Сеть метра два высотой, с тяжелыми грузами в виде колец, тоже метров 200. Посреди сети был огромный карман–матня, куда собиралась вся рыба. К концу сети была привязана вторая веревка, конец которой вытянули на берег. Затем по трое-четверо мужчин взялись за веревки и стали вытаскивать невод. Часто били веревками по воде, отпугивая рыбу, чтобы она не проскакивала мимо веревок, а попадала в матню.
Мы, дети, сначала тянули веревки, как большие, потом носились по берегу, колотя палками по воде и отпугивая рыбу. Потом вытаскивали матню на берег и начинали выбирать рыбу, сортируя улов. Рыбы было много. Лишнего не брали, ловили столько, сколько надо на уху: 5-6 ведер рыбы и еще 2-3 ведра раков. Попадалась самая простая рыба: ерши, окуни, плотва, уклейка, караси, щуки, лещи, язи. Но экземпляры бывали огромные.
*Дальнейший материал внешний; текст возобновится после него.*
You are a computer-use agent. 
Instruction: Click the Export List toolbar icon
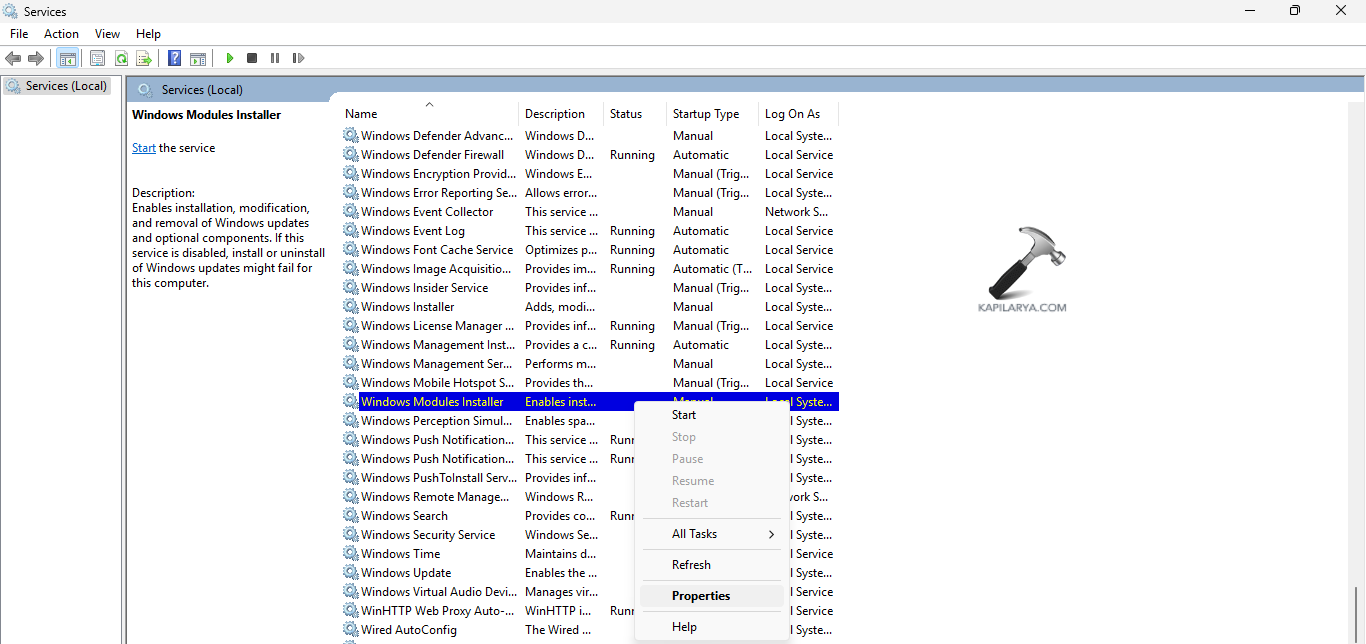point(144,58)
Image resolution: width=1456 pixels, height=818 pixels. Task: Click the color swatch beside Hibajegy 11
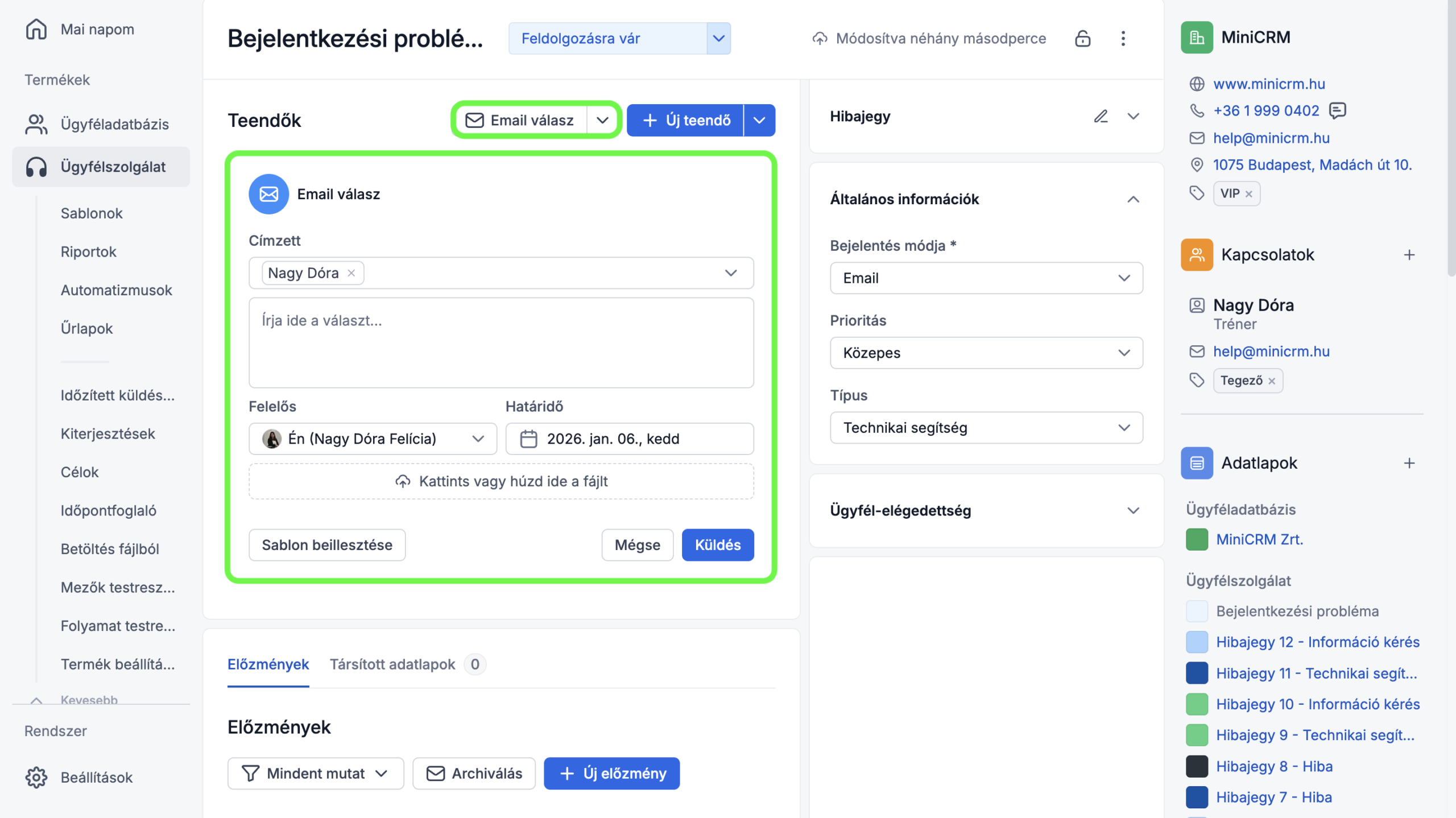[1197, 673]
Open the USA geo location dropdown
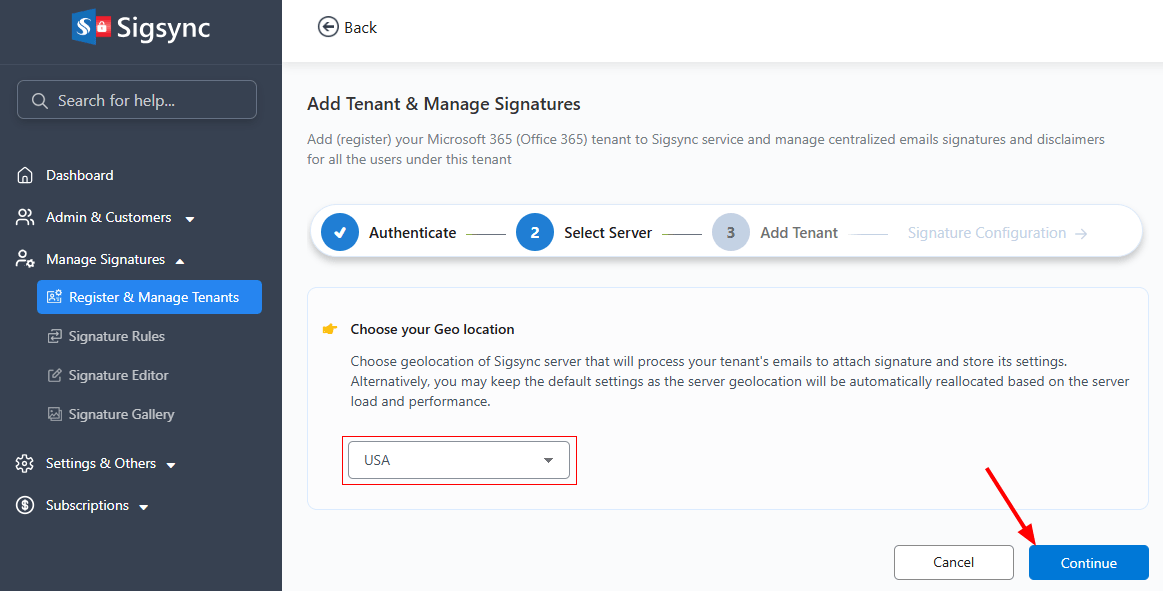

Варить уху всегда доверяли моему отцу, хотя он и был еще очень молодой. Уху варили тройную, в огромном чугуне, ведра на четыре, наверно. Сначала ершей и всю мелочь, ведра два в большом дуршлаге, который помещался в чугун. Рыбу не чистили. Варили как есть, минут 20. Она превращалась в переваренную массу, которую отдавали курам. Первый праздник был у них.
Затем клали рыбу покрупнее: окуней, подлещиков, крупную плотву, головы и хвосты от крупной рыбы, варили еще 20 минут после закипания. Затем эту рыбу вынимали. Потом закладывали картошку, крупно порезанную. Варили пять минут. После закипания делали третью закладку рыбы. Клали рыбу для еды. Лещи огромные, золотистые, жирные, мраморные щуки, горбатые окуни, медные караси. Рыбу резали на крупные куски и укладывали в чугун.
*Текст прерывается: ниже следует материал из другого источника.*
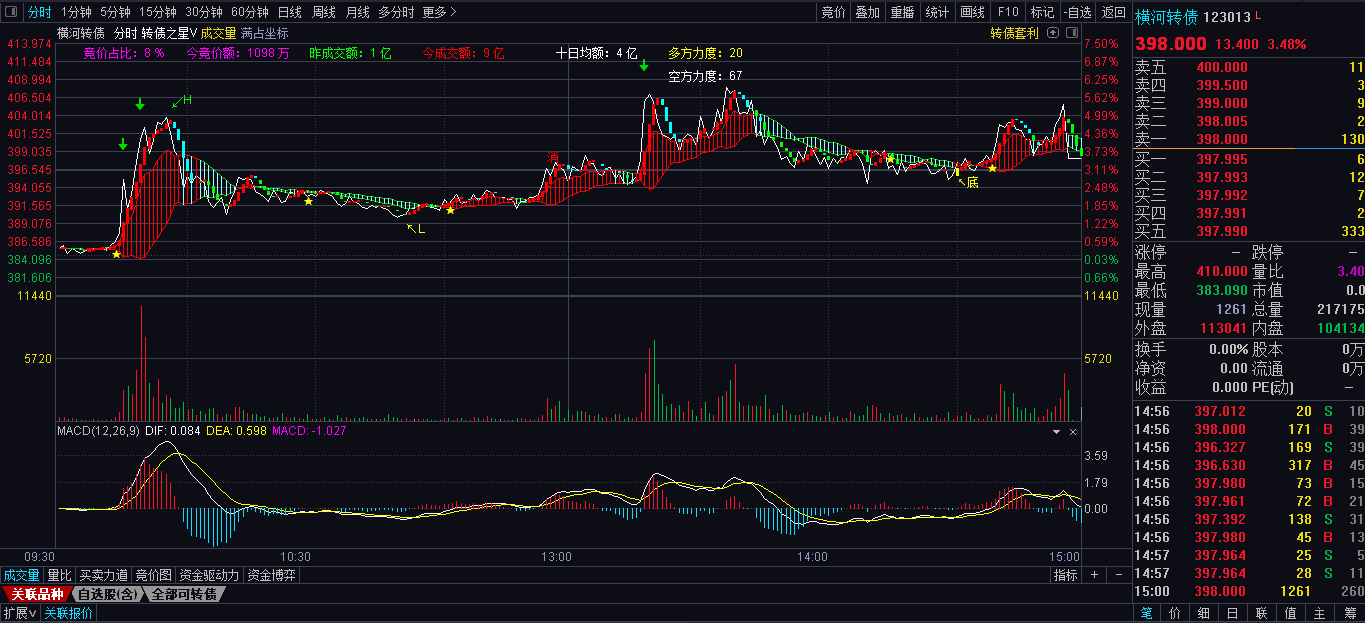Open F10 company info
Image resolution: width=1365 pixels, height=623 pixels.
1008,12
Клали крупную чищеную головку лука. Через 10 минут клали соль по вкусу и специи. Перец горошком, лавровый лист, головку чеснока. Молодой зеленый чеснок сплетали с зеленым луком и укропом в венок и клали в бульон. Через 2 мин чугун снимали, вливали рюмку водки и тушили головешку. Уху отставляли в тень на 10 мин для настоя. Венок из трав, луковицу и чесночину выбрасывали.
Рыбу вынимали, солили, раскладывали на тарелки порционно, никакие кости не вынимали. Наливали в каждую тарелку ухи вместе с картошкой до краев, не разбирая, где дети, где взрослые. В уху добавляли мелко резаный чеснок.
Уху ели за длинным столом на улице возле прадедовой бани, сидели на скамьях по обе стороны стола. Ели обычными металлическими ложками и деревянными тоже, кому какая попадется. Взрослые выпивали, но без фанатизма.
Мы с родителями жили в Ленинграде, дед - в Вышнем Волочке. Виделись редко. Мой Дед, Иван Никитич Никитин, сидел напротив меня, посматривал внимательно. Каков он, городской внучок? Я старался. Ел рыбу аккуратно, не разговаривал, косточки аккуратно вынимал изо рта и складывал рядом с тарелочкой. Поесть я любил с детства, а уха была великолепна, до сих пор помню этот вкус.
Дед кивнул, мне налили вторую тарелку, потом третью. Вот тут я поплыл, сил уже не было вынимать кости, я мог только поворачиваться и незаметно, как мне казалось, выплевывать их на землю. Дед поднялся, сказал, наверно, в шутку, давайте выпьем за моего внучка Мишу, настоящий рыбак растет, научился рыбу ловить и кости выплевывать. Все по-доброму заулыбались, выпили, наговорили мне хороших слов, вот так и стал я настоящим рыбаком в три года.